Blak has since trained as a therapist herself, and written a book, The Essential Companion to Talking Therapy, which looks at the difference between ethical and unethical therapy. She often works with clients who arrive traumatised from experiences of bad therapy.

She was one of more than 100 people who got in touch with the Guardian after it reported that experts were calling for all psychotherapists in England to be regulated. The readers shared their concerns about the psychotherapists, counsellors and psychologists they felt had given bad or harmful advice.

Among them was Elinor*, whose adult son has been diagnosed with schizophrenia. He tried to obtain psychotherapy on the NHS but was declined as local services said his needs were too complex.

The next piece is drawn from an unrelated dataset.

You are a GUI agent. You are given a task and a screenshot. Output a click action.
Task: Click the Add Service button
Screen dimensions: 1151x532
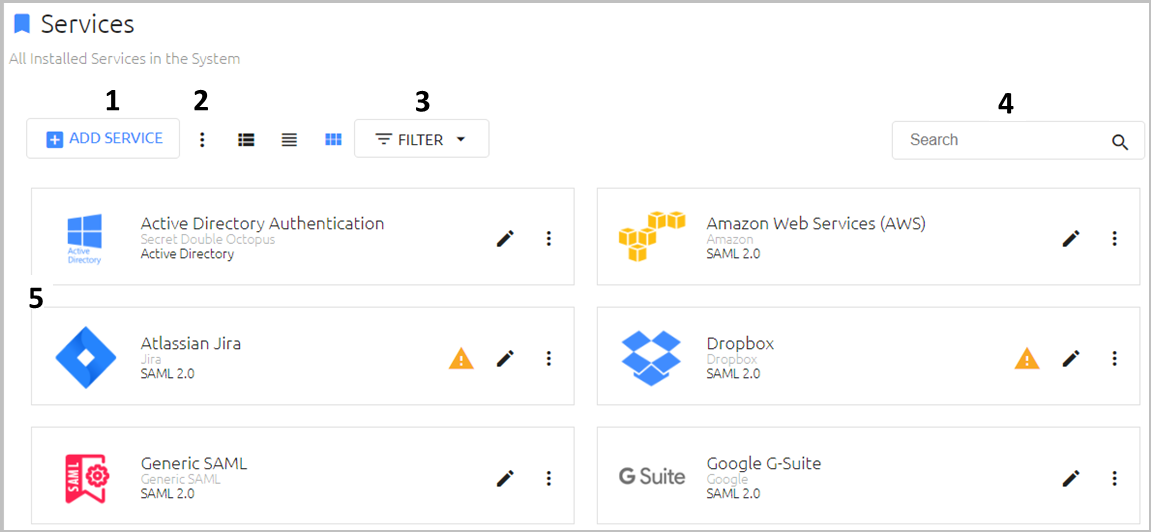pos(103,139)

He found a phone counsellor registered with the British Association for Counselling and Psychotherapy (BACP), who, Elinor was shocked to learn, told her son he would support him to come off his antipsychotic medication without consulting a psychiatrist. After this, her son deteriorated until he became so unwell he needed to be sectioned, “undoing two years of being reasonably well and holding down a part-time job”.

She tried to complain to the BACP but was told she required her son’s permission, which he was too unwell to give. “A good counsellor would raise a safeguarding alert if a client with schizophrenia was talking about quitting meds, rather than encouraging it like that, abusing their position of power and trust,” Elinor said, adding that mental health experts should know that people with psychotic illnesses are often suspicious of their diagnosis and medication.

Sophie* quickly became uncomfortable with the approach of her therapist, who overshared about her personal life. “I thought: ‘You shouldn’t be doing that,’” she said.

Her therapist also dismissed the things Sophie wanted to talk about, instead focusing on the idea she might be neurodivergent as “the magical answer to everything”. The therapist told her three times she should seek a diagnosis, despite Sophie’s opinion that being labelled as having a disorder would not be helpful for her.

“She told me more than once, inappropriately, I thought, about her own neurodivergence and seemed preoccupied with directing me towards the same diagnosis,” she said. “I just felt hectored into the prioritisation of things the counsellor had decided needed fixing.”

She terminated the therapy after the minimum number of sessions, and is now considering complaining to the BACP.

Suzanne* turned to a psychologist because she was feeling depressed and anxious and was having problems in her marriage. She initially found therapy helpful, but soon found herself listening to her therapist telling her about his life, to the point that she “felt like I was paying for him to tell me about [things he was working on]”.

She asked him whether she could be neurodivergent, and he definitively assured her she wasn’t – something he was not qualified to do – instead assuring her that her marriage was to blame for her mental health struggles. He advised her to divorce her husband, despite the fact she was a new mother and not financially independent; advice she felt was “well-meaning but detached from reality”.

After terminating therapy, she obtained autism and attention deficit hyperactivity disorder diagnoses on the NHS. She considered filing a complaint but felt she didn’t have “the mental capacity to deal with it”. She now feels “wary” of returning to therapy.

All names except Karin Blak’s have been changed.